When you ask for a loan audit or mortgage document review, there are certain documents that are always looked at. Then there are documents that may be exempted depending on the circumstances. The procedure for a document review includes:
- Credit report, unless the loan was a streamlined refinance or meets other underwriting exemptions
- Verification and re-verification requests
- Gift letters
- Mortgagor’s employment or other income
- Deposits
- Alternative credit sources
- Funding sources
- Mortgage and rent payments
There may be times when a re-verification of documents is necessary by telephone. Regardless, when a loan document review is complete, the loan auditor will have a good picture of the mortgagor’s situation at the time of lending and whether or not any predatory practices have taken place. But a thorough loan audit doesn’t just end with these verifications. It goes much further.

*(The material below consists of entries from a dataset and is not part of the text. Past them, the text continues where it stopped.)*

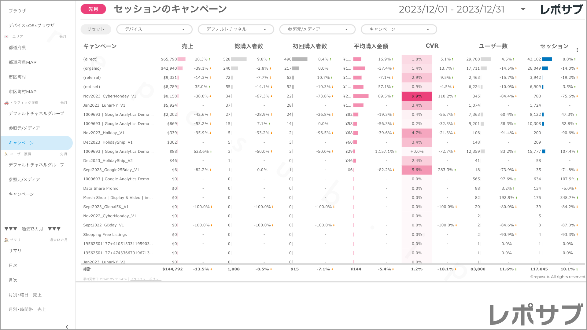Open the プライバシー ポリシー link
Screen dimensions: 587x330
(x=146, y=279)
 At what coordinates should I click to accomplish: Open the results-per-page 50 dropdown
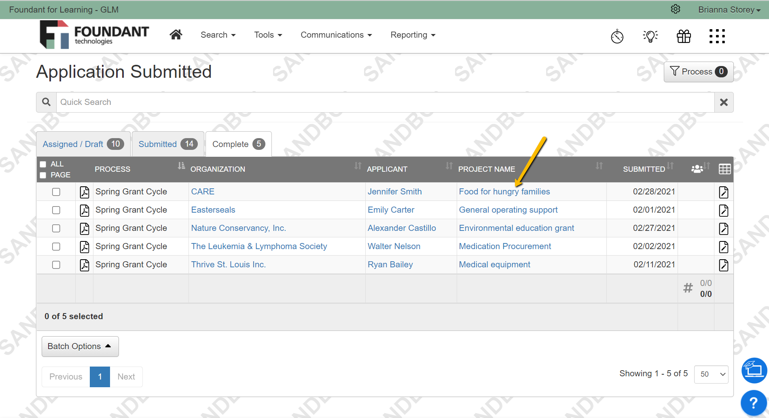(711, 374)
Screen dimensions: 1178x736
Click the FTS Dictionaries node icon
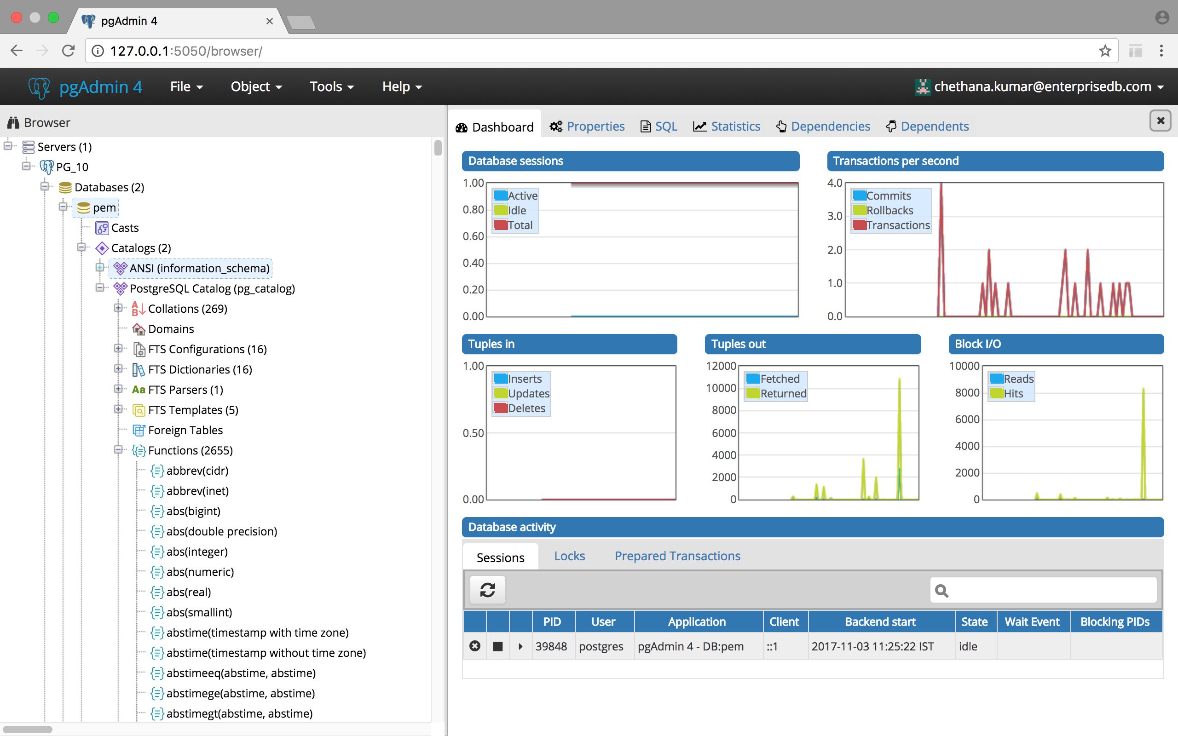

RESPA is the most comprehensive aspect of real estate law and one every consumer should become familiar with. It stands for Real Estate Supplement Procedures Act and outlines the documentation and disclosures every real estate transaction must have. Furthermore, RESPA prohibits certain actions in order to keep predatory lenders from preying on unsuspecting and innocent home buyers.
For instance, were you aware that loan servicers can’t split fees? And another thing that lenders and home sellers can’t do is require a home buyer to purchase title insurance from a particular company as a condition of the sale. In other words, you’re allowed to get your own title insurance.
If your lender has violated either of the above RESPA conditions then you could be due some damages or you could seek a rescission on your loan. A mortgage document review can determine whether your rights have been violated.